Dataset items
═══
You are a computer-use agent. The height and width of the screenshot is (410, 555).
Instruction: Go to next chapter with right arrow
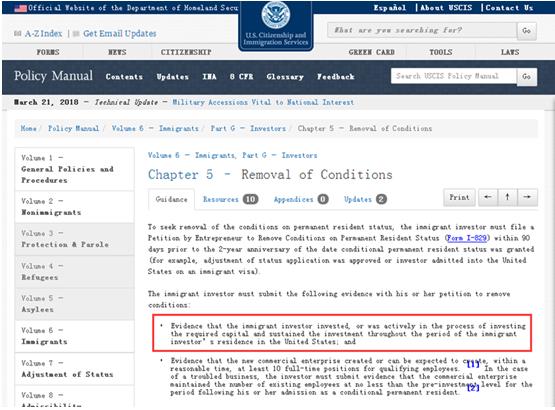pos(527,197)
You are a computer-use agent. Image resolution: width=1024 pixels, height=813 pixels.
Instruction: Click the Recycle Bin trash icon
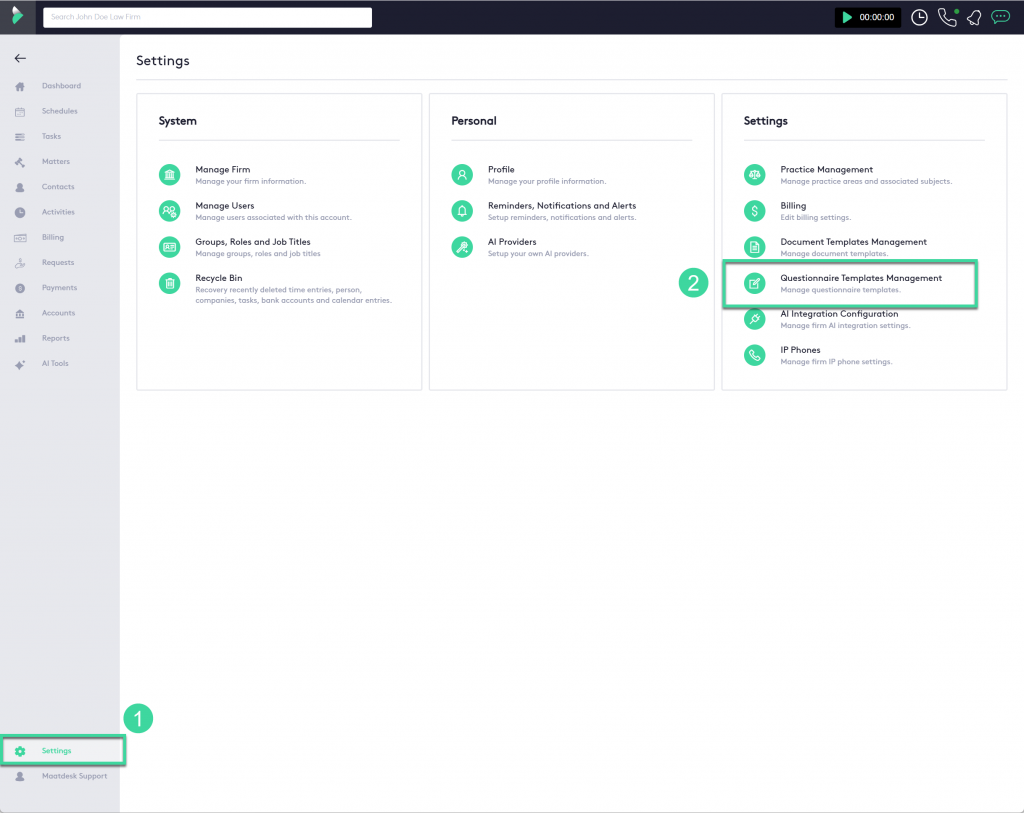click(170, 283)
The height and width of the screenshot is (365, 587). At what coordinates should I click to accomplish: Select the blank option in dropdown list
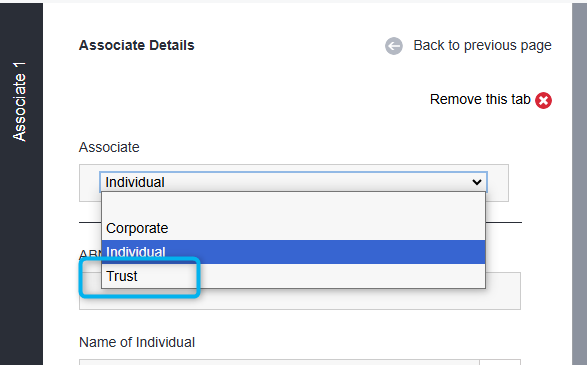(x=294, y=204)
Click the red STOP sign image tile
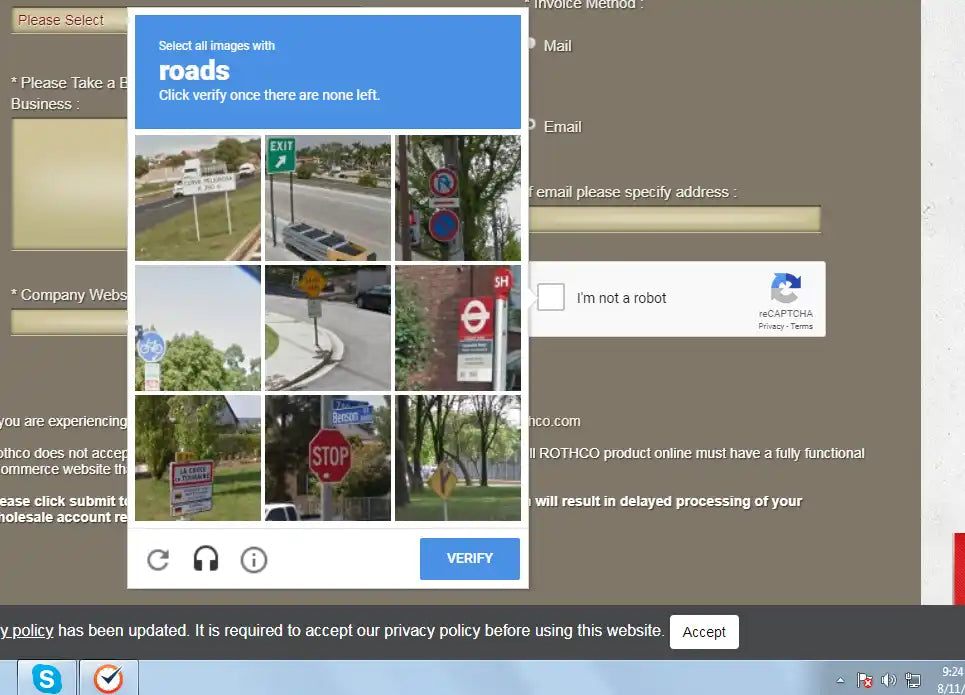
═══
◆ WHAT THE TASK ASKS ◆
Give again, exactly as written, the lines from the one with "Instruction: Go to" through the last line of the entries above, but skip the pictures.

◆ ANSWER AREA ◆
Instruction: Go to next chapter with right arrow
pos(527,197)
You are a computer-use agent. Image resolution: width=1024 pixels, height=813 pixels.
Instruction: Click the Recycle Bin trash icon
click(170, 283)
The height and width of the screenshot is (365, 587). At what coordinates should I click to accomplish: Select the blank option in dropdown list
(x=294, y=204)
Click the red STOP sign image tile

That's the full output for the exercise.